Girl Names: In Love with Olivia

17 Substitutes for a Favorite Name

By Abby Sandel

Not only has Olivia been a Top Ten favorite for the entire twenty-first century, it’s currently the second most popular name for girls born in the US, just a tick behind Emma.

If you’re in love with Olivia, but aren’t wild about your daughter sharing her name, here’s a solution: seventeen gorgeous girl names, all starting with O and ending in –ia. But not a one of these cracks the current US Top 100. In fact, most of these names fall far outside of the Top 1000.

Instead of Olivia, consider:

Obelia – A rarity borrowed from Greek, Obelia feels vaguely Victorian. It comes with an intriguing meaning, too – needle. A bonus? In the extended Star Wars universe, there’s a planet called Obelia.

Oceania Ocean is rising as a given name for boys and girls alike, with the feminine Oceane and Oceana gaining, too. Oceania is the frilliest of the possibilities, and for now, the rarest.

Octavia – An ancient name relating to the number eight and the musical term octave, Octavia’s profile has been boosted by Oscar-winnng actress Octavia Spencer.
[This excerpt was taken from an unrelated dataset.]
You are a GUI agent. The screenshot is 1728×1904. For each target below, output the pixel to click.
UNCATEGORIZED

Odelia Odelia is a Hebrew name with an appealing meaning – I will praise the Lord. Couple that with an on-trend sound, and it’s easy to imagine more parents considering Odelia as a substitute for Olivia.

Odyssia – The feminine form of hero name Odysseus, the very rare Odyssia signals adventure ahead.
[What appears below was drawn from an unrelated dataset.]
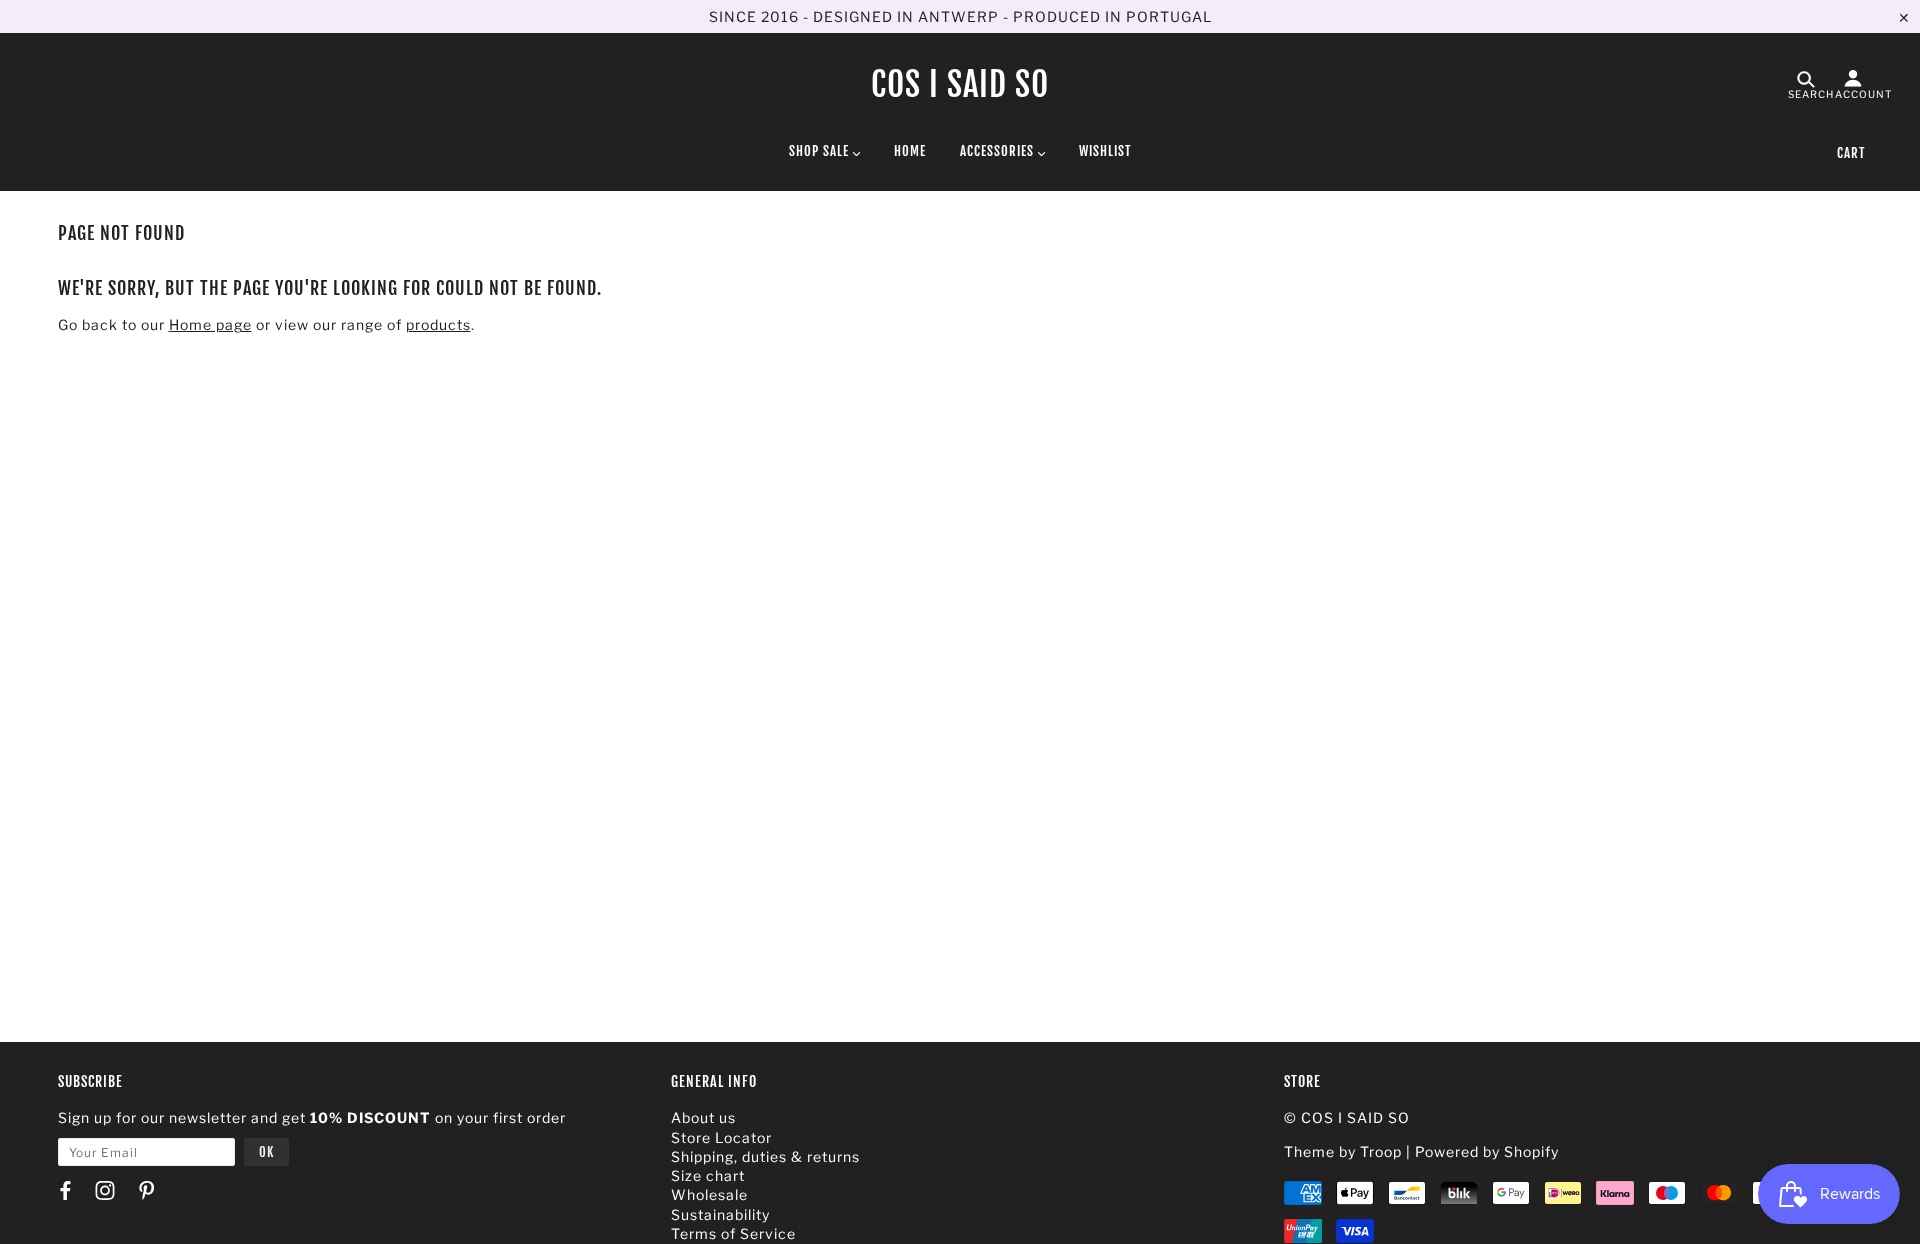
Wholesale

Olicia – If we sometimes spell Olivia with an A, why not Alicia with an O? Actually, Olicia claims separate roots, a Slavic nickname for Olga or Alexandra.

Olympia Olympia blends the ancient world and modern athletic achievement. Alexander the Great’s mother was known as Olympias.

Onoria Jessica Alba has a daughter named Honor, but more elaborate versions of the name abound. There’s Honora, Annora, Onora, Honoria, and, of course, Onoria. That makes this rarity one-part virtue name, one-part Olivia substitute.

In Love with Olivia

Ophelia – A recent return to the US Top 1000, Ophelia has shed her tragic roots. Instead, it’s literary, thanks to Shakespeare; musical, thanks to the Lumineers; and undeniably stylish.

Oracia Horace is stuck in style limbo, but this Spanish feminine form could make an intriguing choice today.

Orelia – An Aurelia sound-alike, Orelia is a golden girl name.

Oria Oria looks like chart-topper Aria, but it’s another glittering gold name for girls. It’s also a medieval saint’s name, or it can be derived from Oriana, a Latin name meaning dawn.

Orinthia Orinthia means “to excite.” George Bernard Shaw gave the name to a character in his 1929 play “The Apple Cart,” writing, “Orinthia is a name full of magic for me.”

Orlandia – The feminine form of romantic, literary Orlando, Orlandia is almost completely unknown in the US.

Orphia – Mythological musician Orpheus descended to the underworld to bring his wife home. Orpheus is rare as a given name; the feminine forms, Orpha and Orphia, even more so.

Ottilia – Cousin to Otto, Odile, and Odette, Ottilia means wealthy. It made the US Top 1000 back in the late 1800s, but has faded to obscurity since.

Ovidia Roman poet Ovid’s family name was Ovidius; this is simply the feminine form. It’s among the rarest of the possibilities in English, but it’s seen some use in the Spanish-speaking world.

Would you choose any of these names over Olivia? What else would you suggest as substitutes?